From dataset to clean cutouts: the full U2-Net TensorFlow workflow
This tutorial code is built to take you through the full practical pipeline of training and using U2-Net for person matting, not just running a pretrained model.
You start with a real matting dataset, build a U2-Net Lite network in TensorFlow, and then train it end-to-end so it learns how to generate a clean matte that preserves edges instead of producing a rough mask.
The first goal of the code is to create a reliable training setup that is repeatable.
It loads the P3M-10k dataset structure, pairs each image with its matching mask, resizes everything to a consistent resolution, normalizes pixel values, and builds a tf.data pipeline that feeds batches efficiently into the network.

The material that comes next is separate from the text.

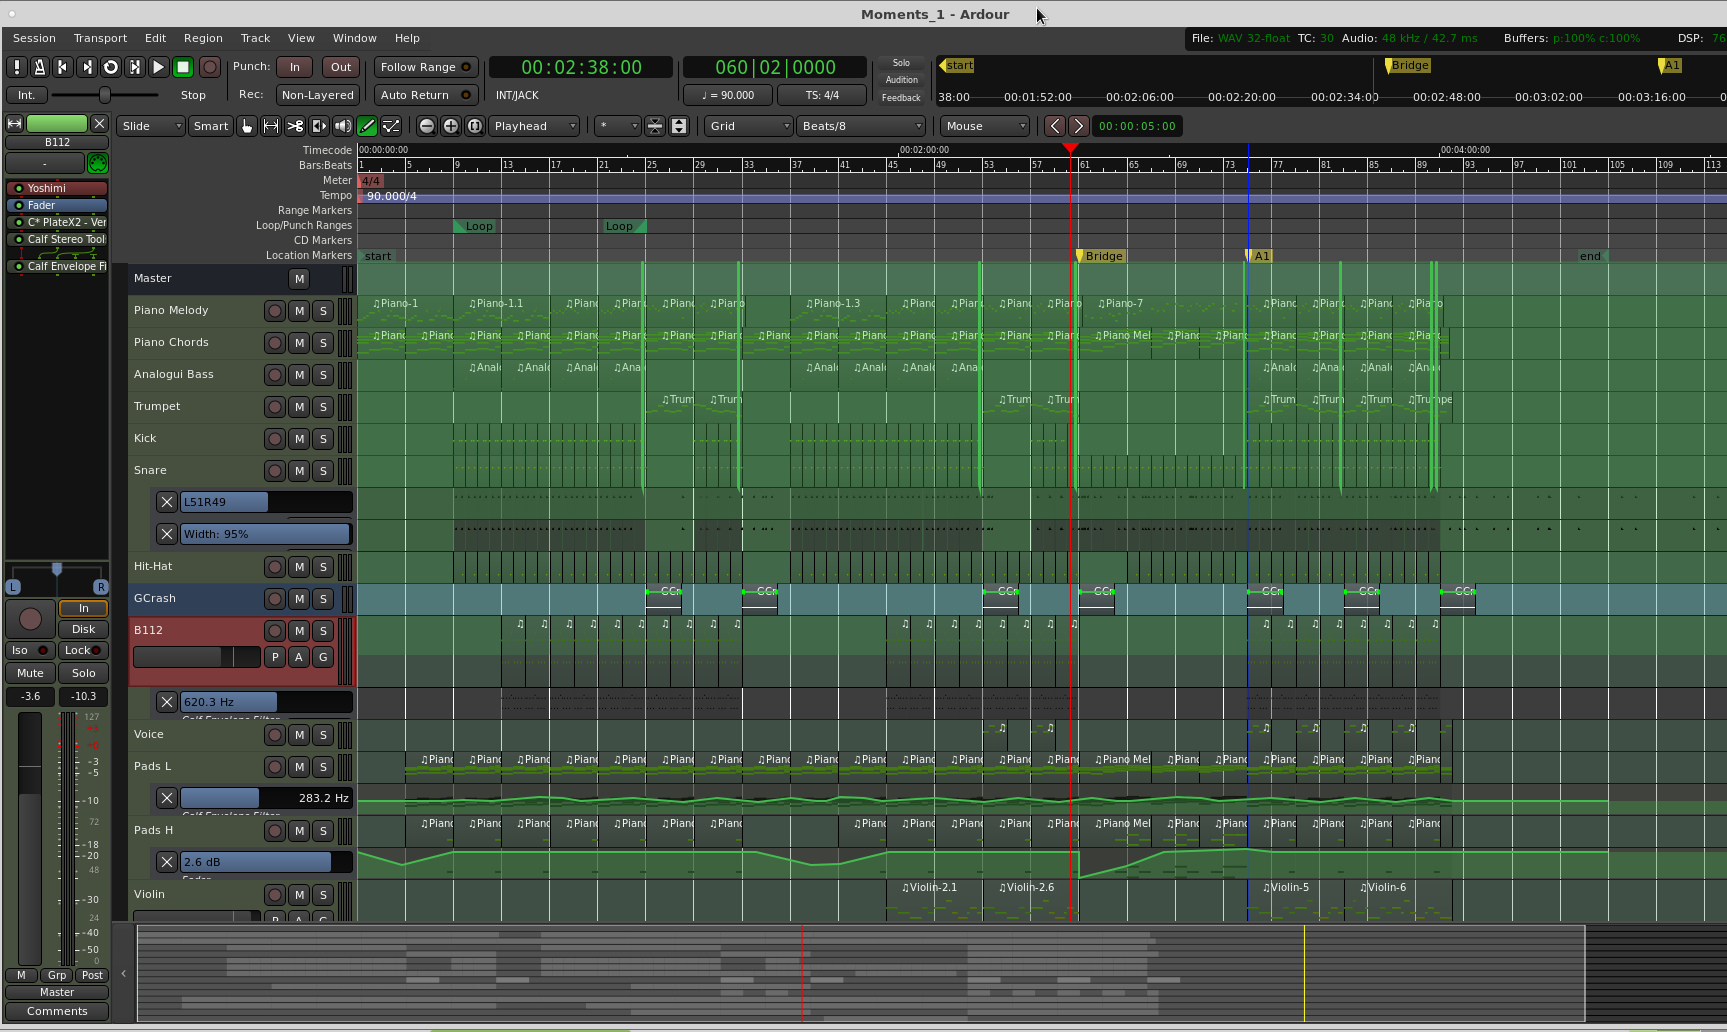Enable the loop playback button
1727x1032 pixels.
click(x=111, y=67)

This part matters because matting models are extremely sensitive to preprocessing consistency.
The second goal is to train the model the “U2-Net way,” where the network produces multiple outputs and the training loss supervises them all.
In the code, the dataset parser returns the input image plus multiple copies of the same mask, so every output head learns the same ground truth signal.
Then you compile the model with multiple binary cross-entropy losses and assign higher weight to the fused final output, which encourages the network to optimize the prediction you actually use at inference time.
The final goal is to make inference feel simple and visual.
The test script loads the saved model, preprocesses a single image the same way as training, runs prediction, and visualizes the side outputs so you can see how the matte improves across the stages.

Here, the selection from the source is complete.